Of the Sun is Gdansk band Trupa Trupa’s third album to be widely released outside of Poland, following Headache in 2015 and Jolly New Songs in 2017. Each successive record has swapped a shade of intriguing idiosyncrasy for a sharpening of hook and method, and the resulting payoff is still on the increase.
The fluid character of Jolly New Songs, stoic at one turn and manic the next, was strongly undergirded by the playing of bassist Wojciech Juchniewicz, who also contributes guitar and vocals. Aware of what’s working for them, Trupa Trupa have Juchniewicz introduce Of the Sun with the elastic axis of “Dream About,” and his parts go on to help set as much as anchor the tone on “Mangle,” „Anyhow,” and most of the album’s dozen songs. Of the Sun bears familiar markings – the ring and crash of the guitars, the heavy echoing drums, the CD booklet of photographs conveying a colourless sense of modern dislocation – yet its profile is not prefabricated. It is a ‘post-’ record for sure, but the exact suffix is up for debate.

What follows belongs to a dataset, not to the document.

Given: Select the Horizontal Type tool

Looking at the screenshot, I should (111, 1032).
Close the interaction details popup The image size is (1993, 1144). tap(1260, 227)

Strength and repetition are right there in Trupa Trupa’s name, and singer/guitarist Grzegorz Kwiatkowski shows a growing preoccupation with focus on Of the Sun. Lyrically, motifs are frequently established with few recurring images. “No one, no way / No one, nowhere / I dream about” is the entire vocabulary of “Dream About”. The forceful “Remainder” carries but one spinning thought: “Well, it did not take place.” In a recent interview, Kwiatkowski notes that this lyric was written by another member of the band, and that while the group’s democratic nature determines that such things are left to individual interpretation, he personally reads it as a rebuke to Holocaust denial. Kwiatkowski, also a poet, takes his country’s history to heart, but tends to keep the lines he lends to his band open and impressionistic.
Not unlike The Twilight Sad’s mastery of making an emotional impact with the combination of a few choice blunt images and a monolithic musical arrangement, Of the Sun derives a good portion of its power from persistence. Trupa Trupa continue to hit the mark as they experiment with simplification without excising the art from their rock.